Quelles sanctions en cas de délit de fuite après un accident de la route ?

14 septembre 2020

Le délit de fuite est caractérisé lorsqu’une personne, responsable d’un accident de véhicule, ne s’arrête pas dans le but d’éviter des poursuites judiciaires. Ce comportement est réprimé à la fois par le code pénal et par le code de la route.

La caractérisation du délit de fuite

L’article 434-10 du code pénal, repris par l’article L231-1 du code de la route, sanctionne le conducteur d’un véhicule qui aurait pris la fuite après avoir causé un accident.

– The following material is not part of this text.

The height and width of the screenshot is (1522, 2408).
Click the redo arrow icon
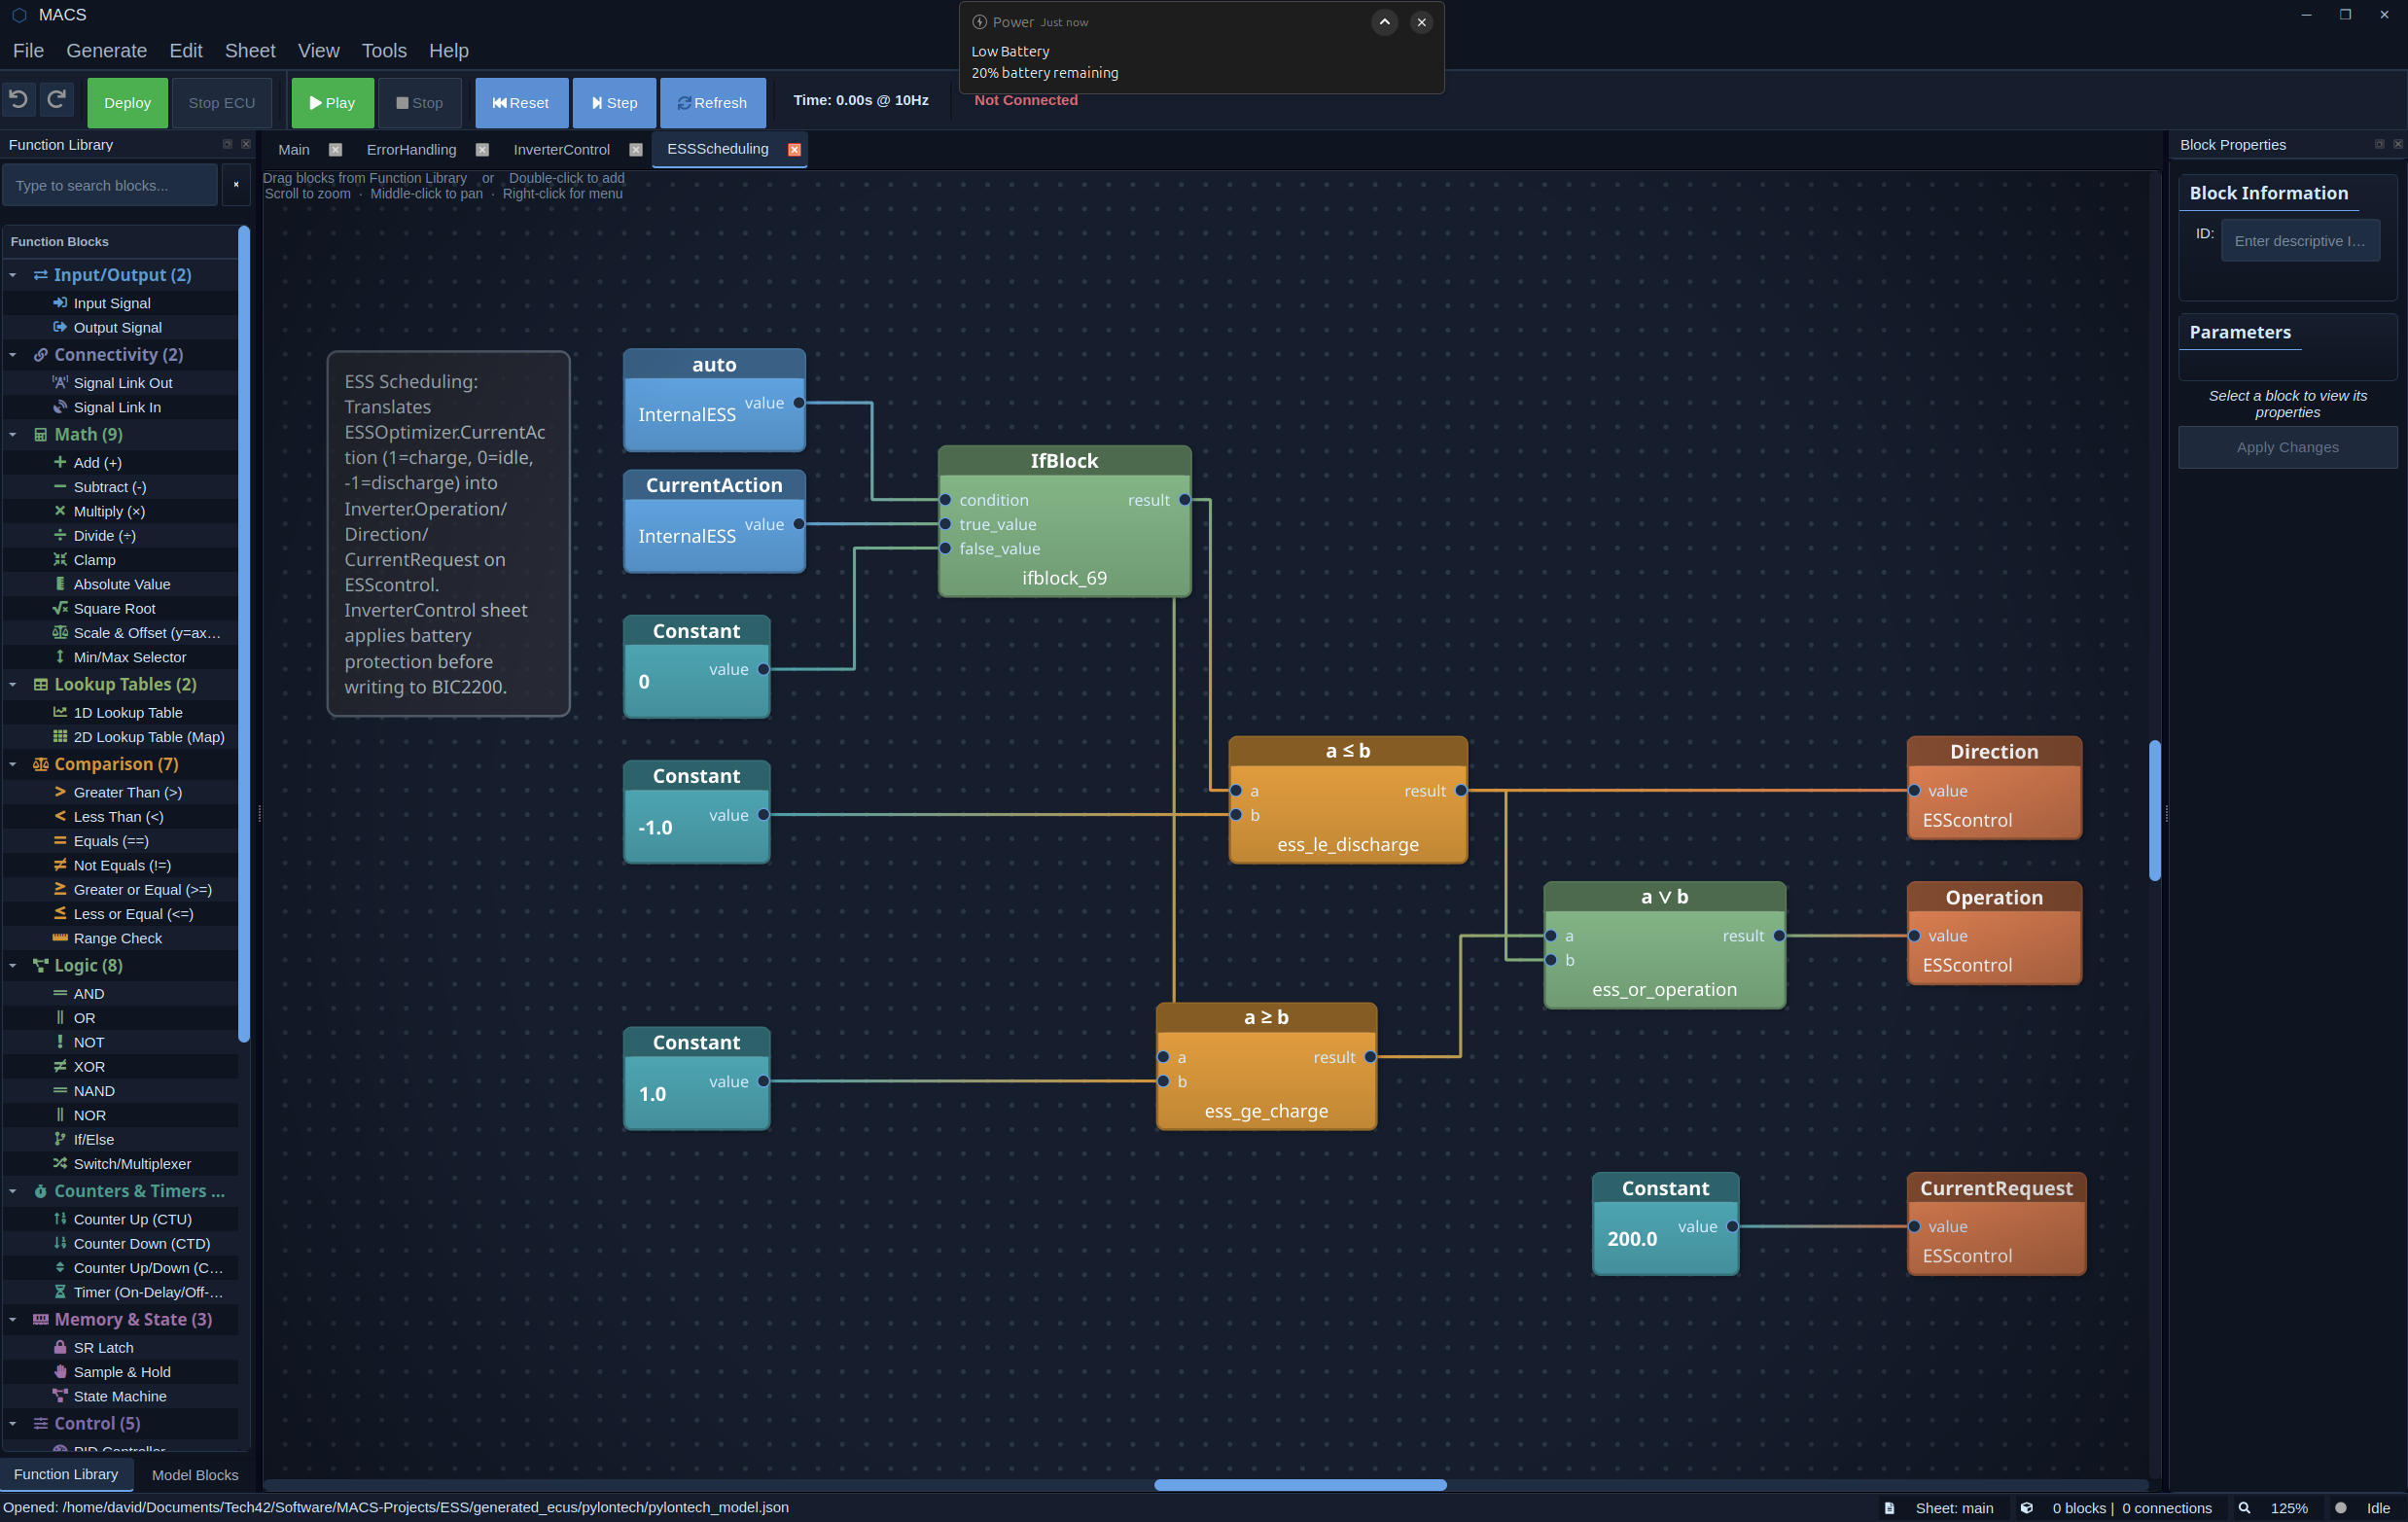(57, 100)
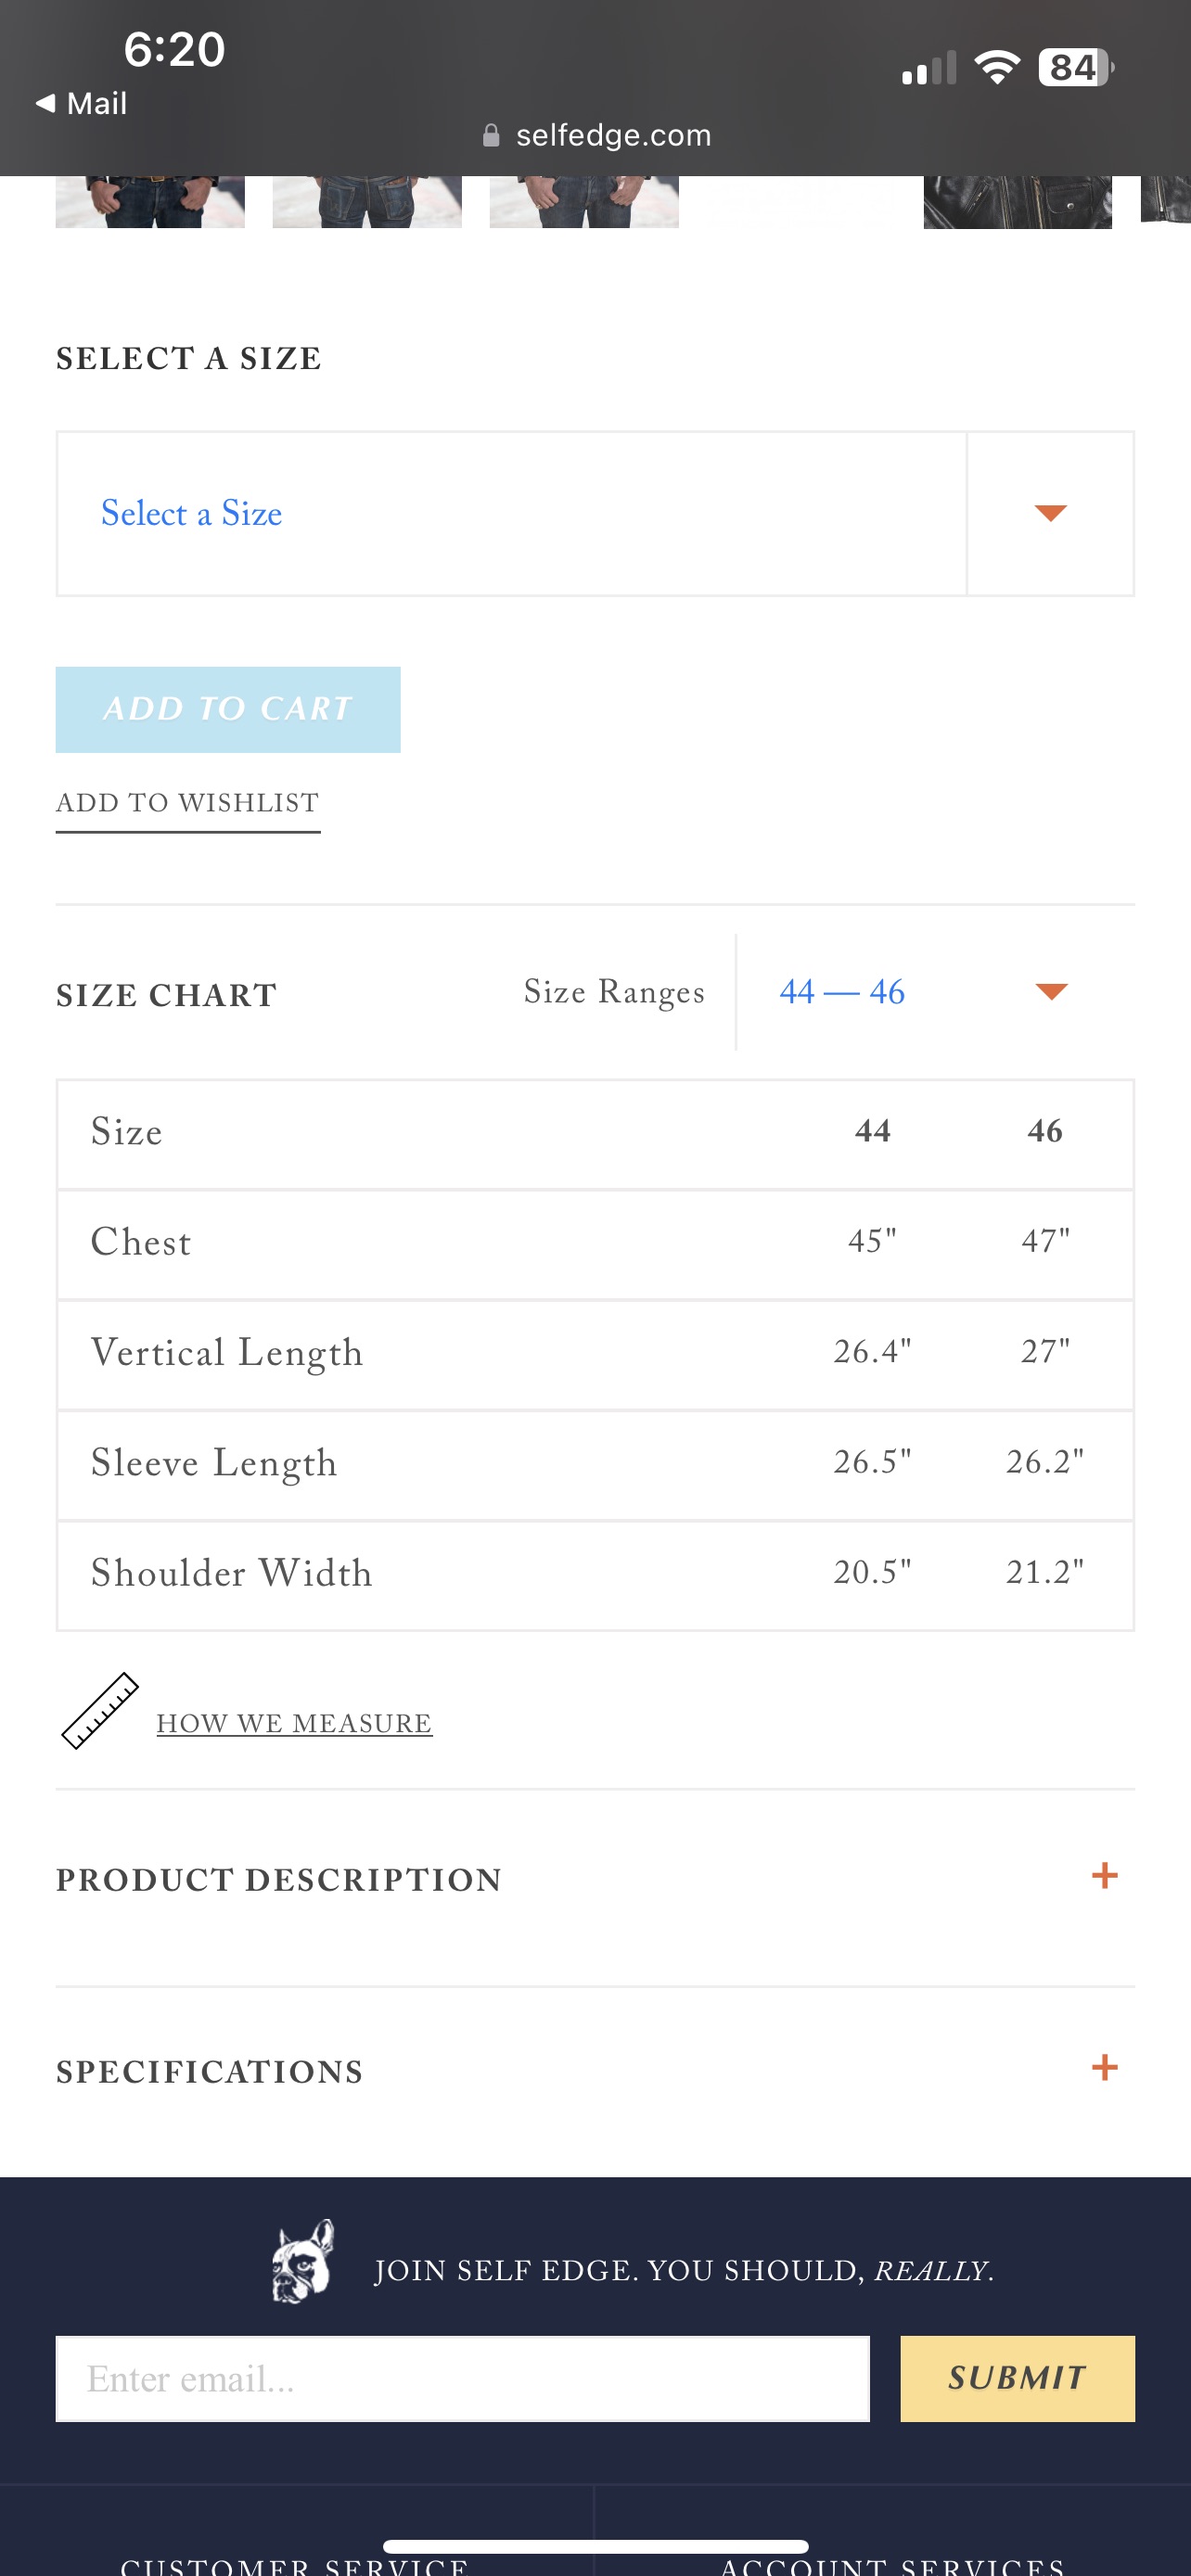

Si vous avez été victime d’un délit de fuite, plusieurs conditions doivent être réunies afin que l’infraction soit légalement constatée.

Tout d’abord, le véhicule concerné correspond à tout engin ou véhicule terrestre, fluvial ou maritime. Il peut s’agir de motos, voitures, vélos ou encore trottinettes.

Il faut ensuite qu’il y ait eu un accident ayant conduit à des dommages corporels ou matériels, même minimes. Ainsi, si vous n’avez subi aucun dommage corporel mais que votre véhicule a été endommagé, il s’agit tout de même d’un accident. Pareillement, un simple accrochage, même à l’arrêt, suffit à caractériser un délit de fuite.

Si aucun contact n’a eu lieu entre le véhicule du conducteur mais que ce dernier est responsable de l’accident, il peut être poursuivi. Il est simplement nécessaire d’établir le lien de causalité entre le conducteur et les dommages subis par vous-même.

Le conducteur ayant pris la fuite doit également avoir eu conscience de l’accident occasionné et fuit intentionnellement pour éviter toute poursuite judiciaire.

C’est essentiellement l’intention d’éviter d’être identifié qui caractérise le délit de fuite. C’est pourquoi si le conducteur s’est arrêté suffisamment longtemps pour être identifié et a simplement refusé de remplir le constat, le délit de fuite ne peut pas être retenu.

Par conséquent, si vous êtes victime d’un délit de fuite vous devez tenter de recueillir le plus d’informations possibles telles que la plaque d’immatriculation, le modèle de voiture, la couleur ou encore les coordonnées des témoins de l’accident. De plus, la fuite ne vous empêche pas de remplir seul le constat amiable. Vous devez nécessairement le remplir et l’envoyer à votre assureur dans les 5 jours suivant l’accident avec le dépôt de plainte.  Vous devez en effet signaler le délit de fuite à la gendarmerie après les faits.

C’est ce dépôt de plainte qui vous permettra d’être indemnisé même sans identification du conducteur si vous êtes titulaire d’une assurance tous risques.  Dans les autres cas, c’est le fond de garantie des assurances obligatoires de dommages (FGAO) qui prendra en charge les dégâts matériels et corporels.

Les risques encourus

L’auteur d’un délit de fuite encourt le retrait de 6 points sur son permis, jusqu’à 3 ans d’emprisonnement et 75 000 euros d’amende.

Cependant, les peines peuvent augmenter en raison du comportement du conducteur et des dommages causés.

Si l’accident a provoqué un décès et que le conducteur était sous l’emprise de stupéfiant, en état d’ivresse ou en excès de vitesse d’au moins 50 km/h, il encourt alors 10 ans d’emprisonnement ainsi que 150 000 euros d’amende. Si une interruption de travail de plus de 3 mois est prononcée, les peines sont portées à 7 ans de prison et 100 000 euros d’amende. Si l’interruption est inférieure à 3 mois et que le conducteur se trouve dans les états précités, la peine est de 5 ans d’emprisonnement et 75 000 euros d’amende.

A ces peines s’ajoute la possibilité de retirer ou suspendre le permis de conduire de l’auteur du délit de fuite. Le délai maximum de suspension est de 3 ans, allongé à 5 ans si un homicide ou des blessures ont été causés. De même, le véhicule peut être confisqué.